AMD's next GPU uarch is called "Polaris"

Page 18 - Seeking answers? Join the AnandTech community: where nearly half-a-million members share solutions and discuss the latest tech.

sontin

Diamond Member
Sep 12, 2011
3,273
149
106
I didn't say otherwise. I just replied to monstercameron's post saying that looking for nVidia hardware and disabling Async Compute is exactly what Oxide said they did as they couldn't rely on the driver reporting to be accurate.

What? DX12 is a low level API. The developer is responsible to make it working. nVidia fully supports Async Compute.
 

MrTeal

Diamond Member
Dec 7, 2003
3,586
1,747
136
What? DX12 is a low level API. The developer is responsible to make it working. nVidia fully supports Async Compute.

Again...
Kollock @ Oxide said:


also



I didn't write the game or the driver. I'm just going by what an Oxide developer has said happened with Async Compute in this case. Keep in mind that this happened last summer, and their driver very well might now have Async Compute fully implemented. Really this whole discussion should be forked to a new thread.
 

sontin

Diamond Member
Sep 12, 2011
3,273
149
106
Look in the beyond3d.com thread. nVidia hardware supports Async Compute.
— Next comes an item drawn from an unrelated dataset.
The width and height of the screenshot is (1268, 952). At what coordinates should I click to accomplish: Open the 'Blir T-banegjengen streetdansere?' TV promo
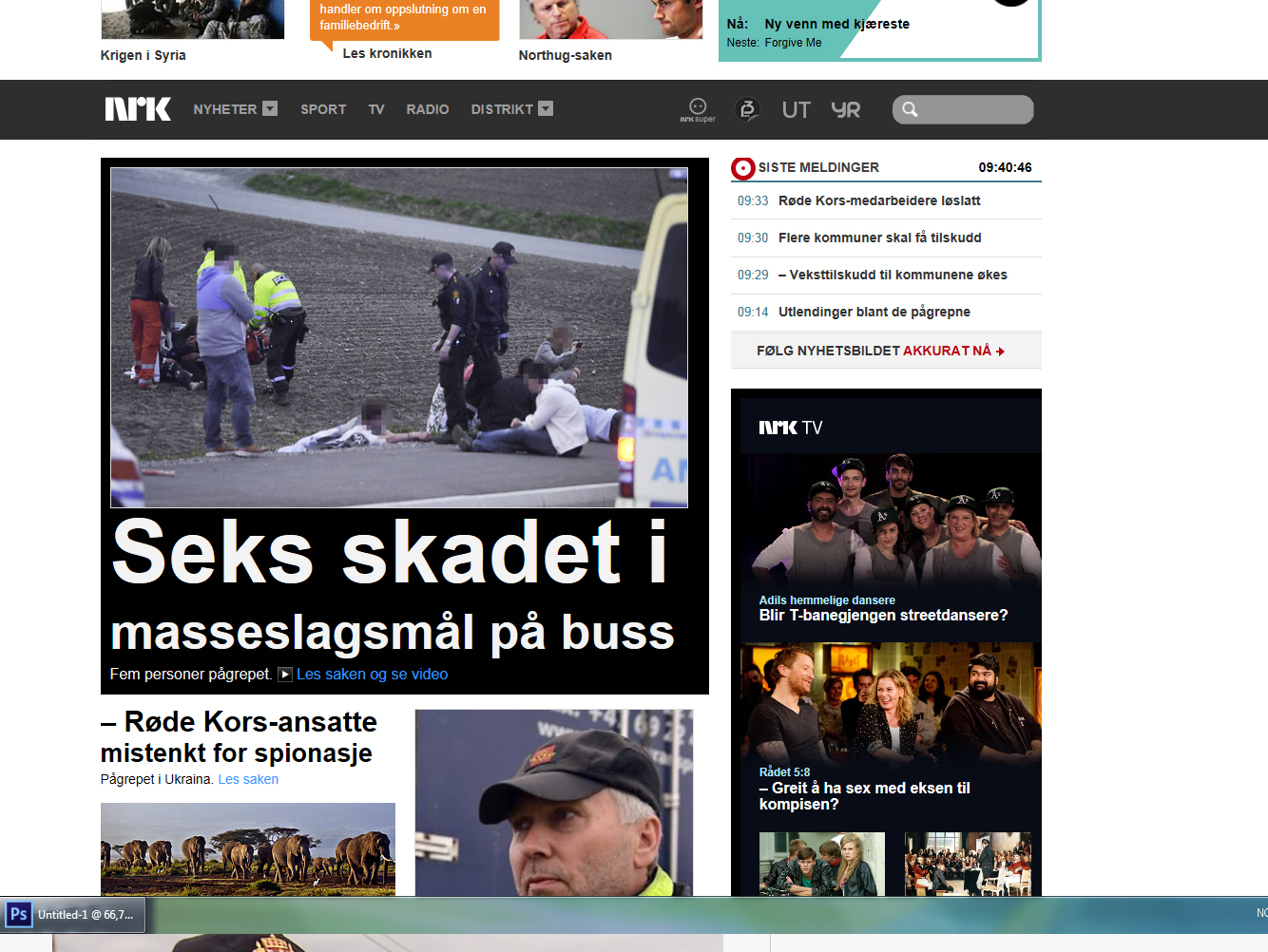[883, 615]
It works for the application without problems.

Oxide has written their application for AMD. And their implementation has shown a flaw in nVidia's implementation. But this wasnt a fault of nVidia because, and you can see it in beyond3d.com thread, Oxide hasnt used a real graphic + compute implementation. They used only the graphics pipeline and launched graphic and compute commands within this one pipeline.
 
Last edited:

ThatBuzzkiller

Golden Member
Nov 14, 2014
1,120
260
136
Look in the beyond3d.com thread. nVidia hardware supports Async Compute. It works for the application without problems.

Oxide has written their application for AMD. And their implementation has shown a flaw in nVidia's implementation. But this wasnt a fault of nVidia because, and you can see it in beyond3d.com thread, Oxide hasnt used a real graphic + compute implementation. They used only the graphics pipeline and launched graphic and compute commands within this one pipeline.

Excuses ...

That is a fault on Nvidia's part and if you don't like that then you can take it up with Microsoft instead of pinning the blame on Oxide/AMD because the D3D12 spec is controlled by Microsoft ...

As for that last bit, if that were true then by definition Oxide isn't using Multi-Engine and hence no possible concurrent execution of compute shaders which renders your initial statement about Oxide's implementation flaw void ...
 

Glo.

Diamond Member
Apr 25, 2015
5,763
4,667
136
So whole lineup will be on 14 nm.

That changes a lot for Polaris/GCN4.
 

sontin

Diamond Member
Sep 12, 2011
3,273
149
106
Excuses ...
That is a fault on Nvidia's part and if you don't like that then you can take it up with Microsoft instead of pinning the blame on Oxide/AMD because the D3D12 spec is controlled by Microsoft ...

So, why was the guy over at beyond3d.com able to write something with Async Compute which runs without problems on nVidia hardware?
So either there are more than on "D3D12 spec controlled by Microsoft" or Oxide went with an implementation optimized for AMD only...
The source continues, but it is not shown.